The Australian Bureau of Statistics (ABS) has a little over four months to complete preparations for the 2021 Census, and hopes it will avoid the embarrassment that plagued the agency nearly five years ago.
The change of approach is expected to counter any repeats of what occurred in 2016, when the ABS experienced a series of small denial-of-service (DDoS) attacks, suffered a hardware router failure, and baulked at a false positive report of data being exfiltrated which resulted in the Census website being shut down and citizens unable to complete their online submissions.
The Census was run on on-premises infrastructure procured from tech giant IBM.
Facing Senate Estimates on Wednesday night, Deputy Australian statistician Teresa Dickinson said preparations for the next Census are well advanced.
"Census day is the 10th of August, and we are on track.
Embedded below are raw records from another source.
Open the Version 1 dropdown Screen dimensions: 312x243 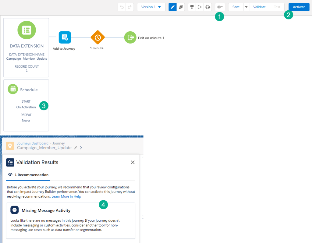pyautogui.click(x=151, y=7)

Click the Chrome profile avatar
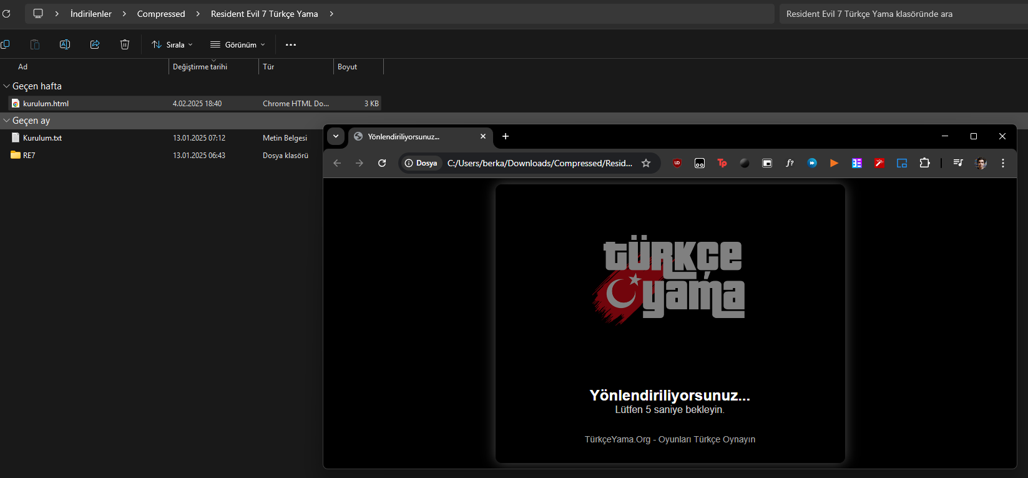[981, 163]
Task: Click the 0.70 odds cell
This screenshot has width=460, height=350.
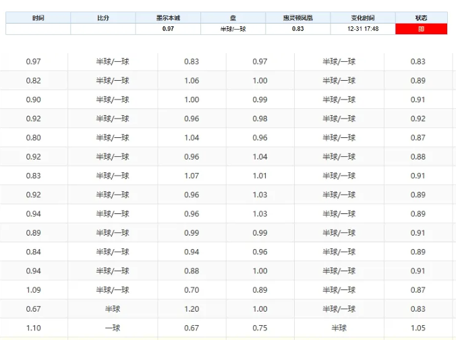Action: pyautogui.click(x=192, y=290)
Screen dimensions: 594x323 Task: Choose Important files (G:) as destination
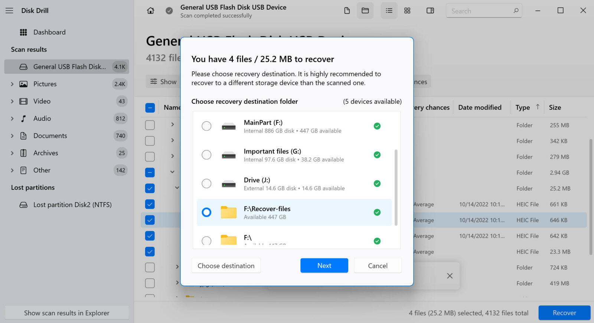coord(206,155)
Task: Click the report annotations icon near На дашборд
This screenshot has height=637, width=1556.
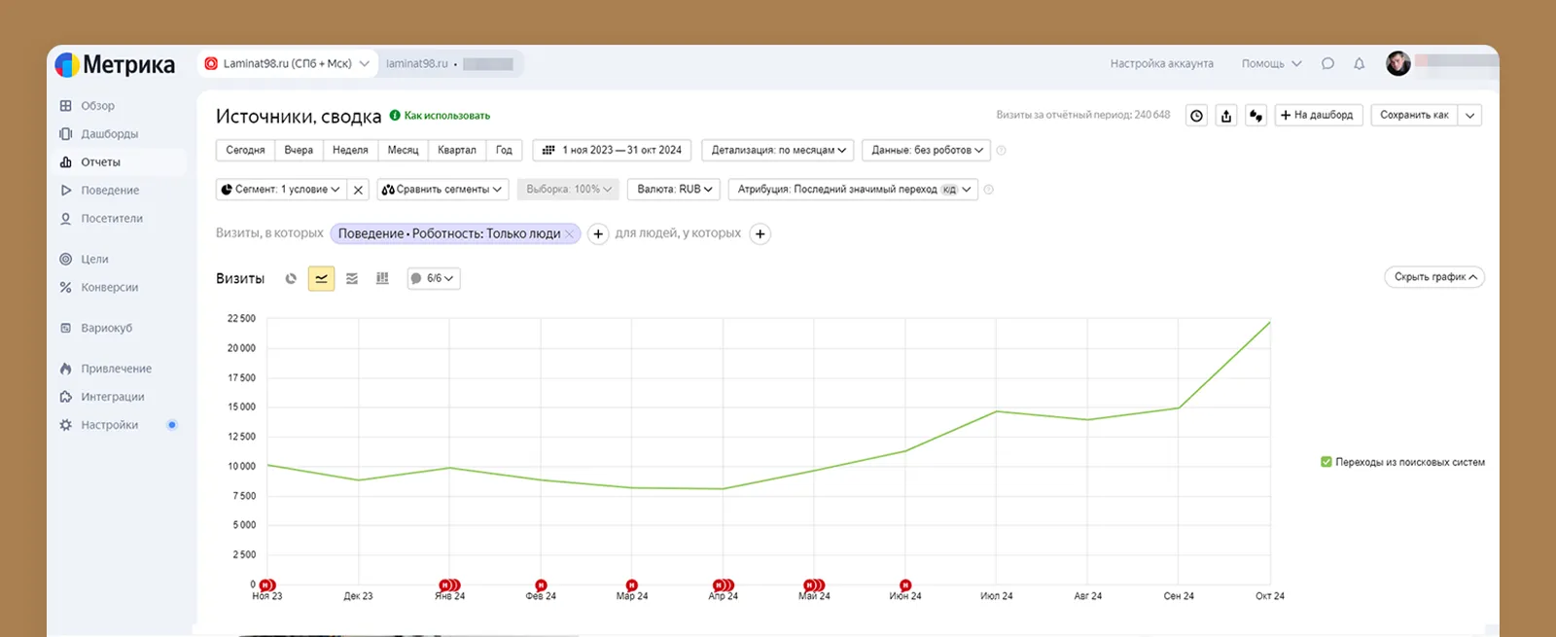Action: pyautogui.click(x=1255, y=116)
In our metrics, where we measure progress against the Census, many of the sub programs of work are 'green', there are a few that remain 'amber', and the reason is that we still have some testing and defect remediation to do on our technical work," Dickinson said. "But we are on track to do that, by the time the form goes live."
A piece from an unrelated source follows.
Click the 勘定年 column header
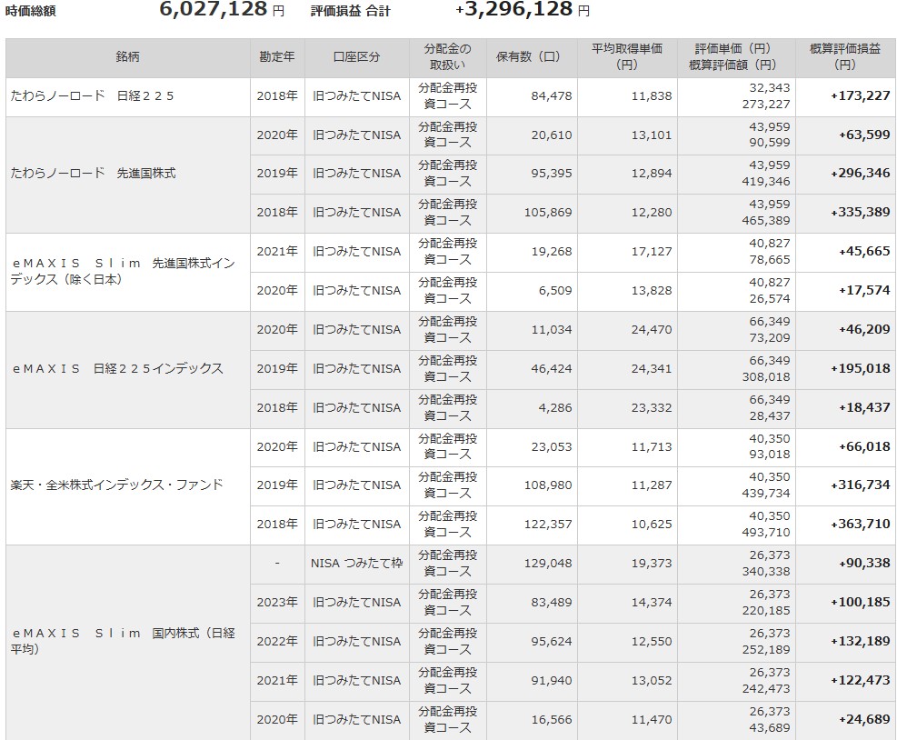 pos(276,57)
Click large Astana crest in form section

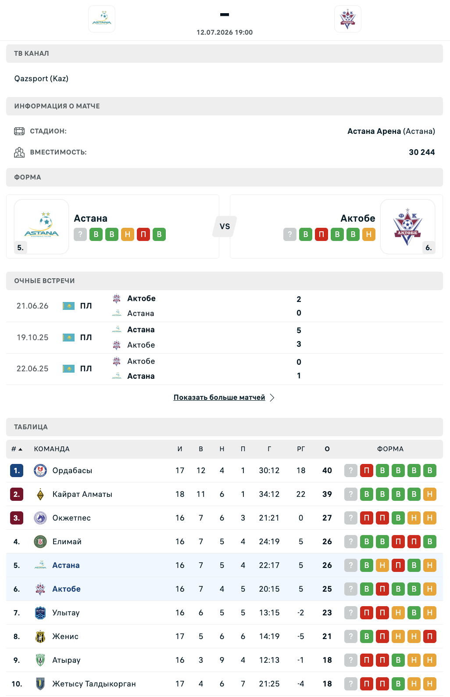(42, 226)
In response to the omnishambles that was the 2016 Census, there have been three reviews that made 36 recommendations, 29 of which were directed at the ABS and agreed upon. There was also a report prepared by the Australian National Audit Office (ANAO).
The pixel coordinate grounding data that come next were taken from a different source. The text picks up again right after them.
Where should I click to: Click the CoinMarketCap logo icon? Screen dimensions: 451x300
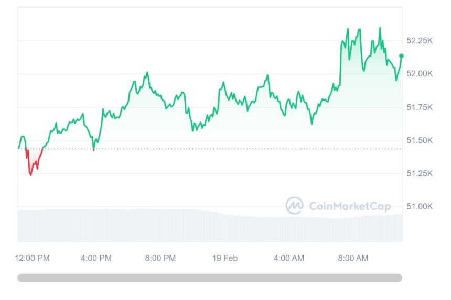point(294,205)
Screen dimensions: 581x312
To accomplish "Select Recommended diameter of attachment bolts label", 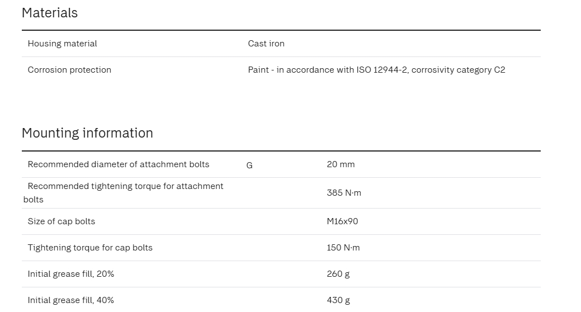I will [x=119, y=164].
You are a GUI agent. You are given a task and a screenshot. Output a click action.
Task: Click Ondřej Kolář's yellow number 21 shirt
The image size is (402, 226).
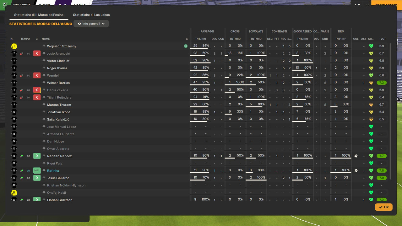[x=14, y=193]
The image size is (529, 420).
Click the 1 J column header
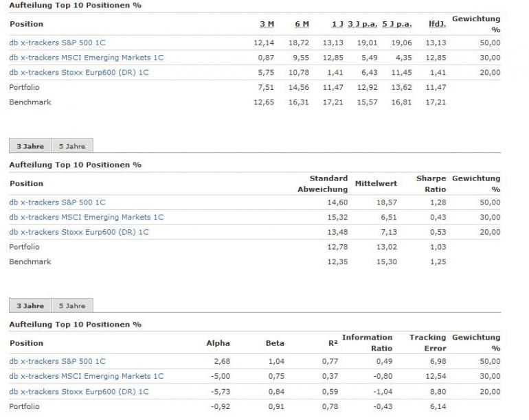click(x=337, y=25)
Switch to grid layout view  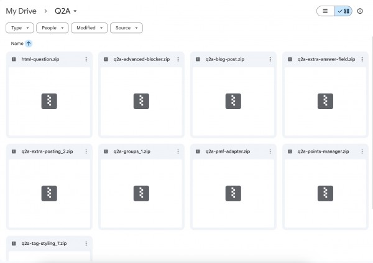click(344, 11)
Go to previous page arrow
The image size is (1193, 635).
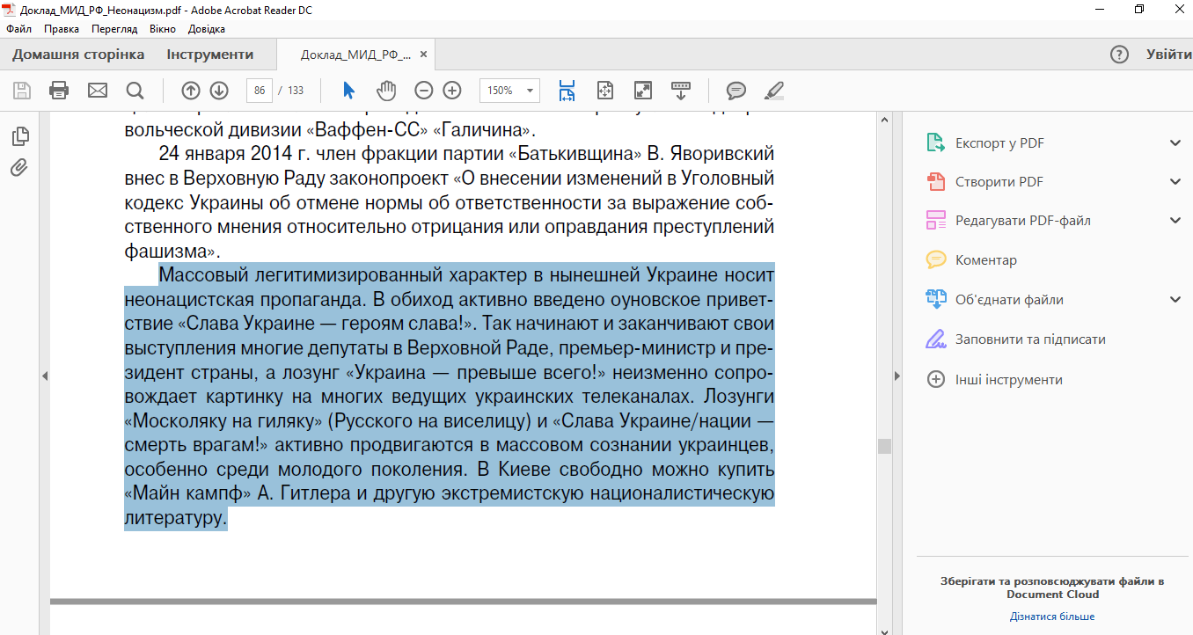191,91
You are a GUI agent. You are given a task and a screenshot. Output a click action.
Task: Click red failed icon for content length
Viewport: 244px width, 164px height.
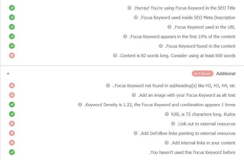point(12,55)
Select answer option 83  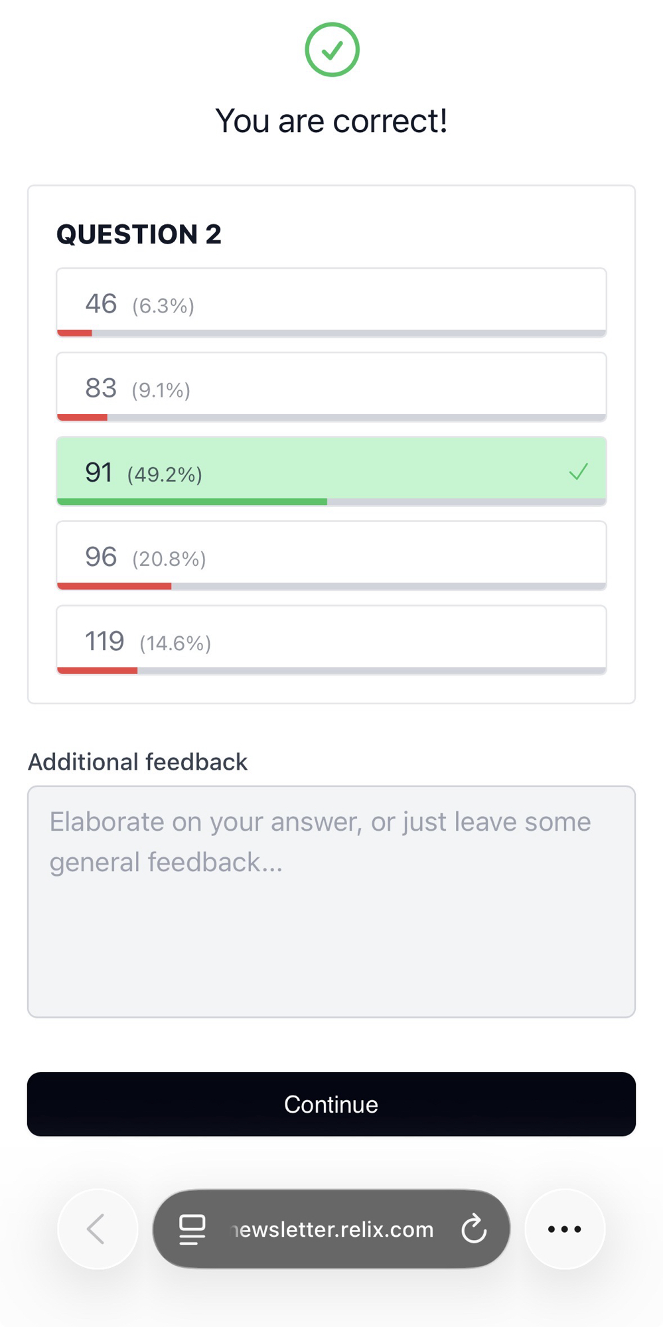(x=331, y=387)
"We had a number of reviews ... which made quite a number of recommendations. All those recommendations have been actioned," Dickinson said. "And as part of actioning those recommendations, we've done a great deal around cybersecurity."
She said the ABS has worked very closely with cybersecurity experts in building the completely new system. Further funding, she disclosed, was provided to the Bureau largely to "mitigate cybersecurity risk".
ANAO in November labelled the preparation for the 2021 Census by the ABS as "partly effective".
It said generally appropriate frameworks have been established to cover the Census IT systems and data handling, and the procurement of IT suppliers, but that the ABS has not put in place arrangements for ensuring improvements to its architecture framework, change management processes, and cybersecurity measures will be implemented ahead of the 2021 Census.
"The ABS has been partly effective in addressing key Census risks, implementing past Census recommendations, and ensuring timely delivery of the 2021 Census," the auditor added. "Further management attention is required on the implementation and assessment of risk controls."
Additionally, Dickinson confirmed it has over 50 suppliers and partners working on the Census.